▶ **Instruction**: Switch "orange" to "green" in the stretch from the line containing "Given: Start scanning" through the end of the records, leaving the rest as it stands, and give only those lines without the pictures.

▶ **Dataset excerpts**:
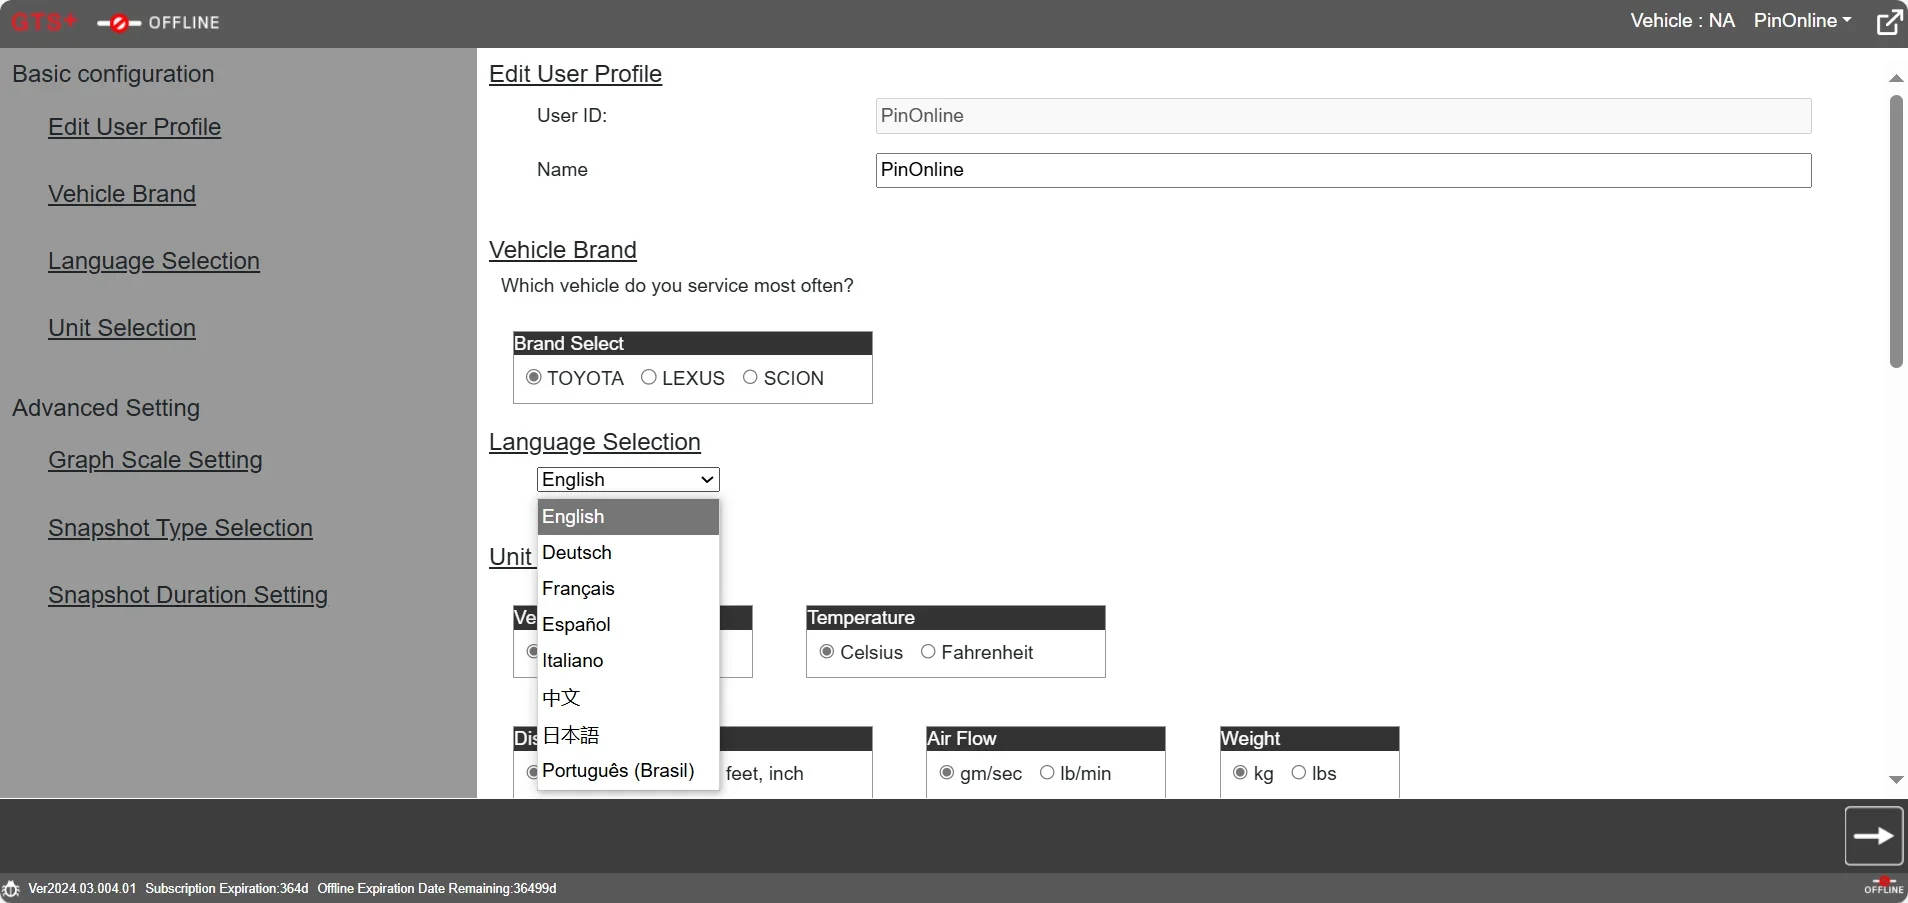1908x903 pixels.
Task: Click the gear icon in status bar
Action: (11, 888)
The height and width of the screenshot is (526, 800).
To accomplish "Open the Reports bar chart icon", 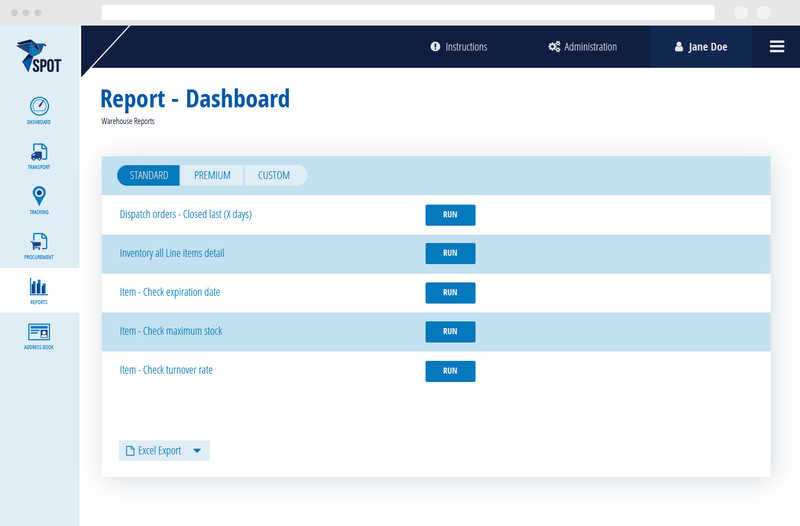I will tap(39, 288).
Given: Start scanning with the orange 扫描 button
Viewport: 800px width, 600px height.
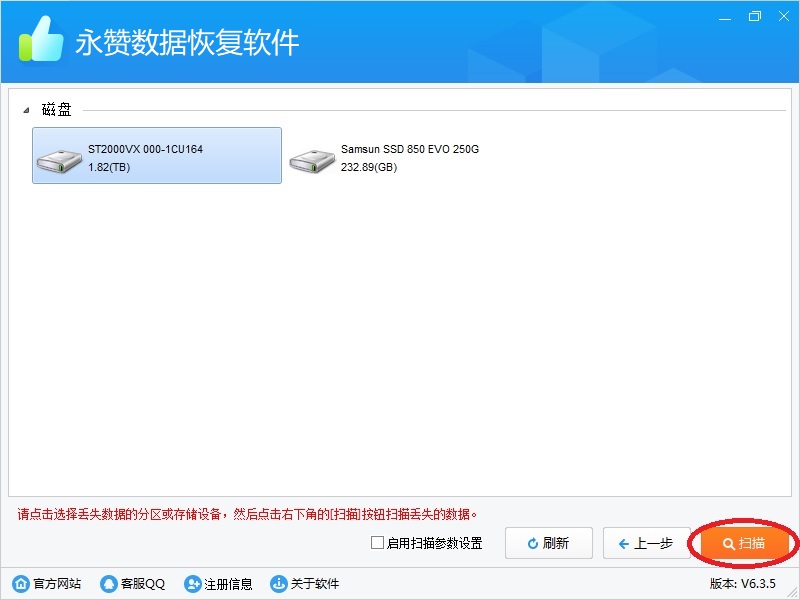Looking at the screenshot, I should pos(744,543).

▶ **Result below**:
Given: Start scanning with the green 扫描 button
Viewport: 800px width, 600px height.
Looking at the screenshot, I should pos(744,543).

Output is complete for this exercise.